Passage |
■ ■ ■

Now, when you apply this file, you will see that your pod is in a pending state because no node has the disktype label.

But when you label any node, you will see that the pod is running on that node that has the label.

So, in requiredDuringSchedulingIgnoredDuringExecution, the Pod will only be scheduled on nodes that match the specified criteria.

Using preferredDuringSchedulingIgnoredDuringExecution

Create a file affinity2.yaml and paste the following content in it:

  apiVersion: v1
  kind: Pod
  metadata:
    labels:
      run: redis
    name: redis2
  spec:
    containers:
      - image: redis
        name: redis2
    affinity:
      nodeAffinity:
        preferredDuringSchedulingIgnoredDuringExecution:
          - weight: 1
            preference:
              matchExpressions:
                - key: disktype
                  operator: In
                  values:
                    - hdd

In the above YAML file, we use a label disktype with a value hdd. Now in this case, the pod will first search for a node that has the same label. If it doesn't find this label, it will schedule on any of the available nodes.

Apply this file:

  kubectl apply -f affinity2.yaml

In this case, you will see that our redis2 pod is running on a worker node that has no label.

So, in preferredDuringSchedulingIgnoredDuringExecution, the scheduler will try to place the Pod on nodes that match the criteria, but it is not mandatory.

In both parts, IgnoredDuringExecution is common. This means that if you unlabel any of the nodes, it will not affect the running pod; it will affect the new pods. The pod will remain in the running state.

Important points to remember about Node Affinity

Nodes are labeled.

■ ■ ■

Input data |
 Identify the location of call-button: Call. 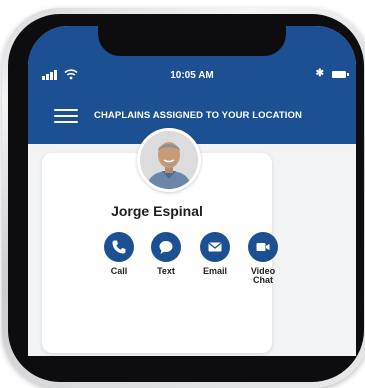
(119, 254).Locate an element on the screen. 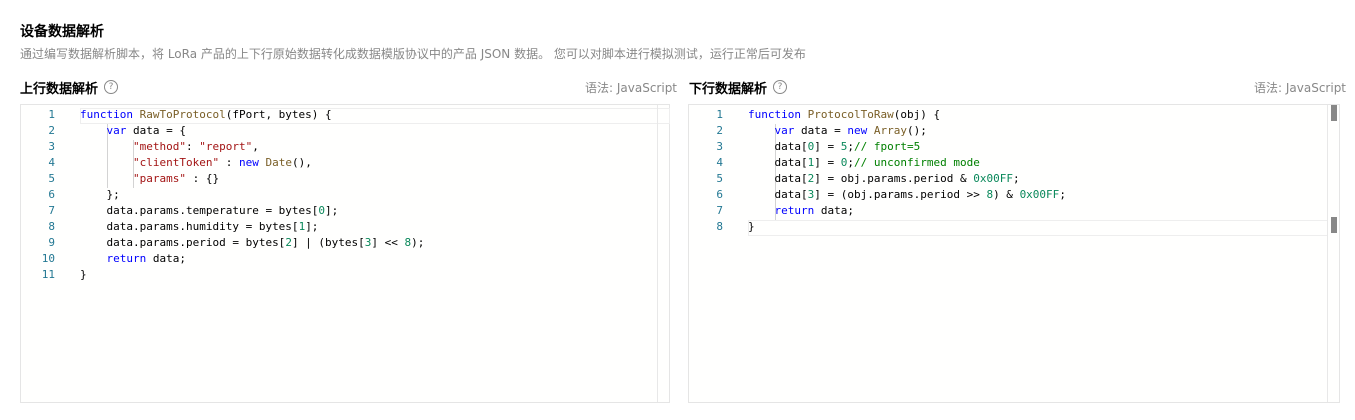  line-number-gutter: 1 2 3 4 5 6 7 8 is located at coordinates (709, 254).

■ ■ ■

Exercise instructions |
Answer these questions using the node affinity passage:
(a) When the file using requiredDuringSchedulingIgnoredDuringExecution is applied and no node has the disktype label, what state is the pod in?
(b) In affinity2.yaml, what value is given for the disktype key?
(c) According to the passage, what happens to a running pod if a node is unlabeled?
The material placed after the node affinity passage comes from a different source.

Result for this task |
(a) It is in a pending state.
(b) hdd
(c) It is not affected and remains in the running state; only new pods are affected.